I've never had a tattoo, basically because I'm torn between that and accupuncture and can't make up my mind about it.  So josh you're saying I ought to visit one of these places and ask to look at their titanium ..... uhhhh .....spheroids?
 :lol:

Well seriously, that might work for one of the Tubal Cain type small safety valves, if of the right size.

While I'm sure it's sufficient, I don't like his design as much though, because the spring (and stem) is on the boiler side of the valve, instead of the outside.

 In the external spring type, the steam has a clear passage through the valve orifice and seat, the parts count is lower, the ball can rotate to even out wear, and the spring compression (and steam pressure) are somewhat adjustable, and the spring can be replaced and inspected without removing the saftety valve body from the boiler.

I suppose you could use a stem and ball running the stem and spring externally, I'm not sure what the stem would do unless you had a guide bore for the stem before the spring, and that could jam with debris.

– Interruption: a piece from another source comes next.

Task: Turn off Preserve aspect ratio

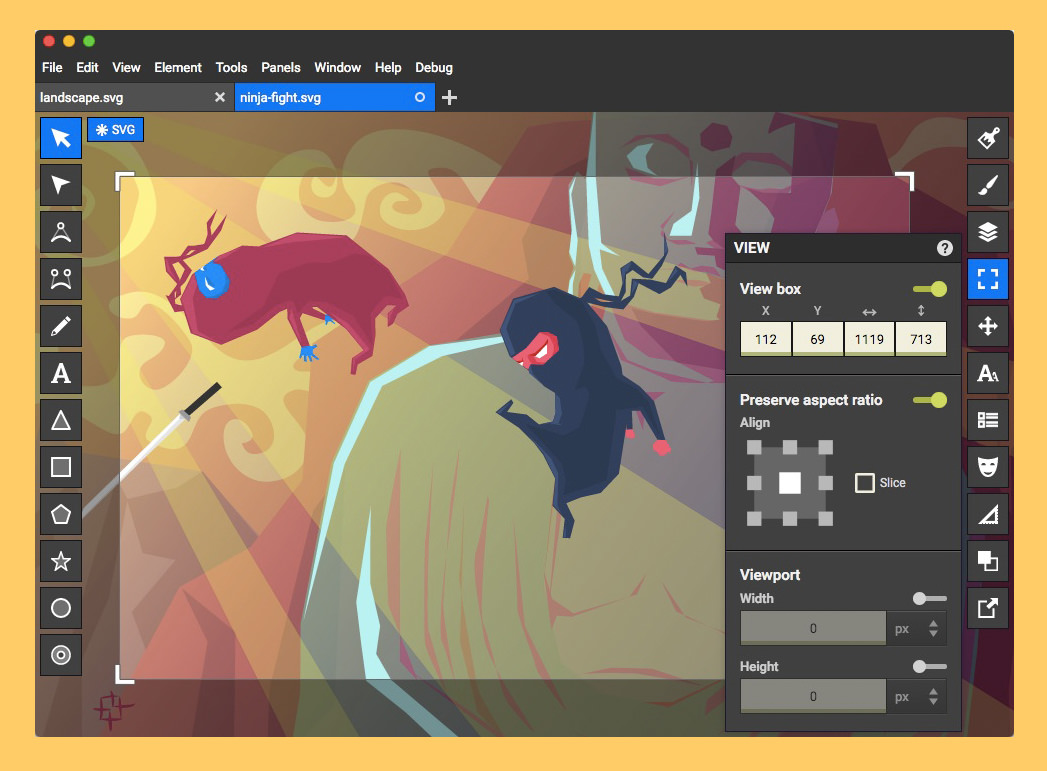Action: [x=930, y=400]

Personally, I think a simple floating ball and external spring, is not only the easiest to build, but probably the most reliable for this small size and type of boiler. That's just my opinion.  :beer:

ps. I think a proper seat for the ball is important to avoid leaks. The seat should be convex conical -- like a volcano in shape. It's true that to finally finish the seat writers generally call for tapping a ball lightly on the seat to form a very slight impression, but it may not work as well on a simple flat seat in this size valve.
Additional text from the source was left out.